With the backdrop of precedent set by this Supreme Court case (involving a regional solid waste agency here in MetalMiner’s backyard that I covered for an unrelated story once), among others, the new rule proposes the inclusion of certain types of US waters that are not really, well, navigable, as part of the definition in what EPA and the Army Corps of Engineers can regulate.
Which means that the agencies would be given power to require manufacturers to obtain clean water permits for activities not previously required for things like:
- Storm water run-off
- Drainage ponds
- Cooling ponds
- Ephemeral or seasonal streams
- Isolated mosaic wetlands
- Snow melt, or
- Prairie potholes
As NAM puts it, “The result would be costly delays, expensive mitigation actions and denial of permits needed to build, expand and conduct day-to-day operations, and significant impact on the supply chain.”
Here’s a fun little infographic illustrating it a bit further:
(At press time, MetalMiner is waiting for comment from additional sources on the impact of the proposed water rule on manufacturers.)
EPA Overreach the New Normal?
So are we living in the greatest era of EPA over-regulation? One indicator that may support that claim: according to the Chamber of Commerce, in 1976 there were just over 7,400 federal rules in place; by 2009, there were 170,000.

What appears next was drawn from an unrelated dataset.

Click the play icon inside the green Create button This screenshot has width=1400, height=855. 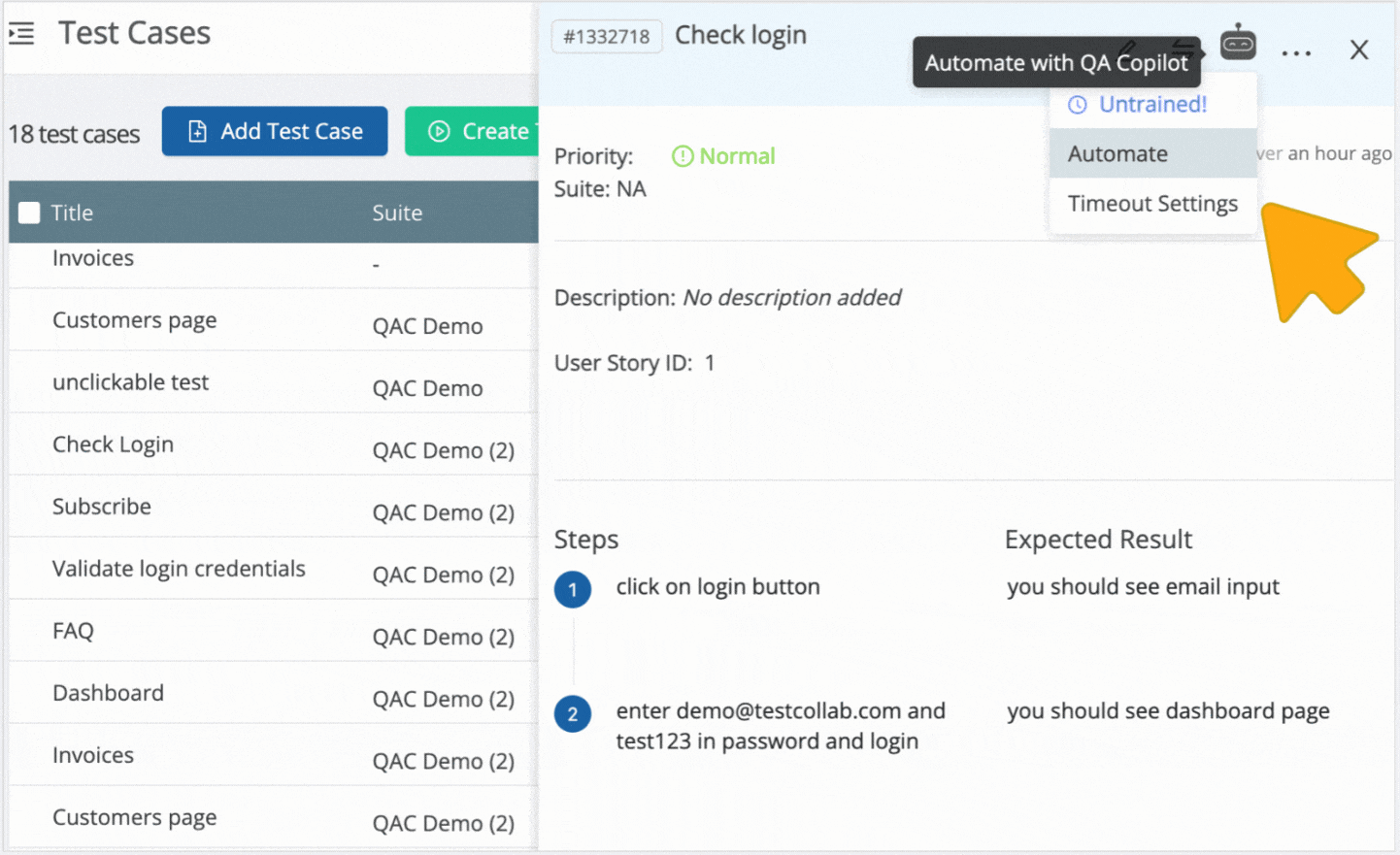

“Manufacturers are increasingly handicapped by, and cannot endure, further regulatory uncertainty, permitting delays and rising expenses due to poorly crafted, jurisdiction-expanding regulations,” said NAM’s Kelly on July 2, 2015, the day NAM announced they’d challenge the new water rule.
Sound familiar? We’ve been reporting on the same uncertainty and confusion surrounding EPA’s Clean Power Plan rule. Oklahoma – one of the 17 states to formally challenge the water rule – joined in the filing of a petition against EPA’s CPP earlier this year, alleging “the EPA’s Clean Power Plan would force Oklahoma to restructure generation, transmission and regulation of electricity in such a way it would threaten Oklahoma’s systems and possibly Oklahomans’ pocket books,” according to this source.
The simple facts that the 6th Circuit Court of Appeals has stayed the new water rule across the country, and that more than 20 states intend to file a lawsuit against the EPA’s Clean Power Plan as soon as the rule hits the Federal Register – with a good chance the courts could stay that too – make it clear that regulatory overreach is a huge issue for America’s manufacturing community.